### Exercise
Copy the records below exactly, starting at the line that contains "Viewport: 489px width, 275px height." and ending at the line that contains "Instruction: Open Alarm/Log F7 panel"; leave out any pictures.

### Working data
______

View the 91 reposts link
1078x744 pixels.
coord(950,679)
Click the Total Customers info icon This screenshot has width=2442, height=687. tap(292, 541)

______

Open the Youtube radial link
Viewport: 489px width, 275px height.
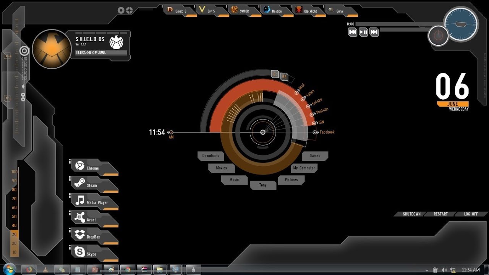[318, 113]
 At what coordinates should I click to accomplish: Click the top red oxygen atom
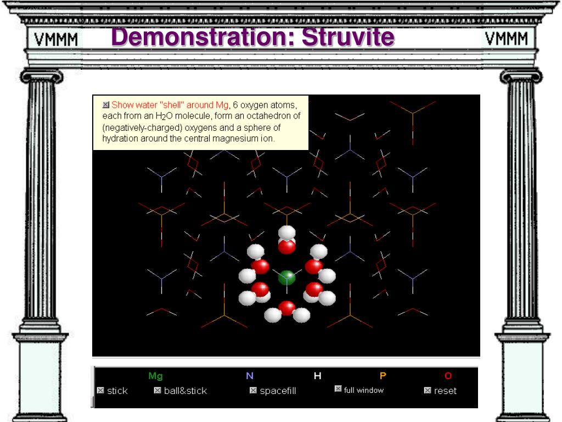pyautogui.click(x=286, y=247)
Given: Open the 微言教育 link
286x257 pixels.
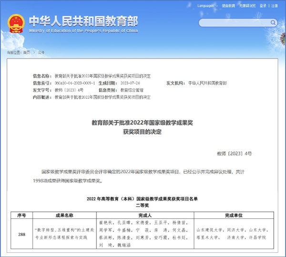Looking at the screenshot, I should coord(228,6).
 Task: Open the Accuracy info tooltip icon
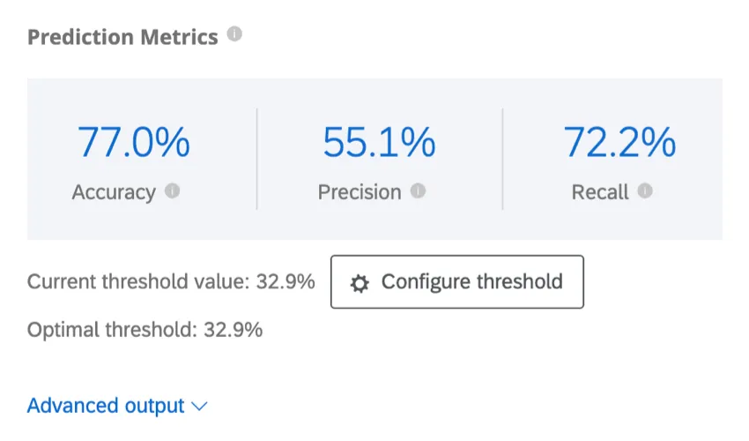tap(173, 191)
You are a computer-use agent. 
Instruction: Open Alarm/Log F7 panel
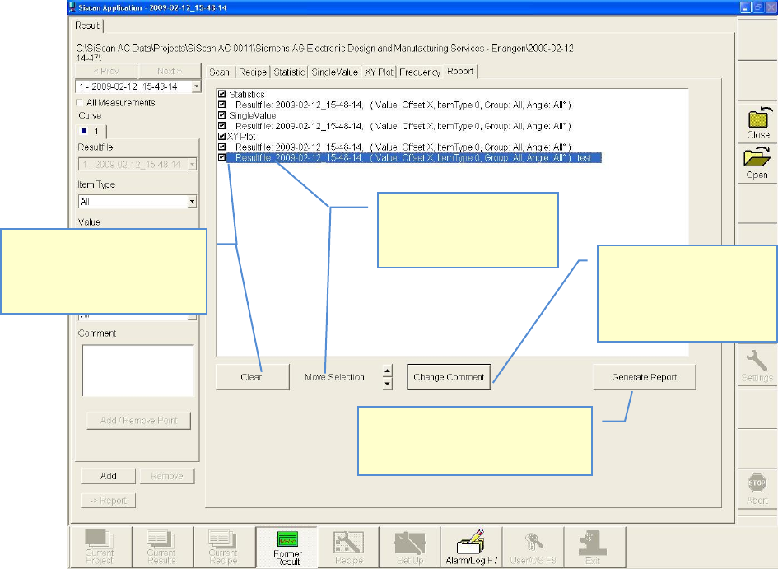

______

### Result of the task
Viewport: 489px width, 275px height.
[318, 113]
 At what coordinates should I click to accomplish: Click the top red oxygen atom
pyautogui.click(x=286, y=247)
Given: Open the 微言教育 link
286x257 pixels.
Looking at the screenshot, I should coord(228,6).
 Task: Open the Accuracy info tooltip icon
tap(173, 191)
You are a computer-use agent. 
Instruction: Open Alarm/Log F7 panel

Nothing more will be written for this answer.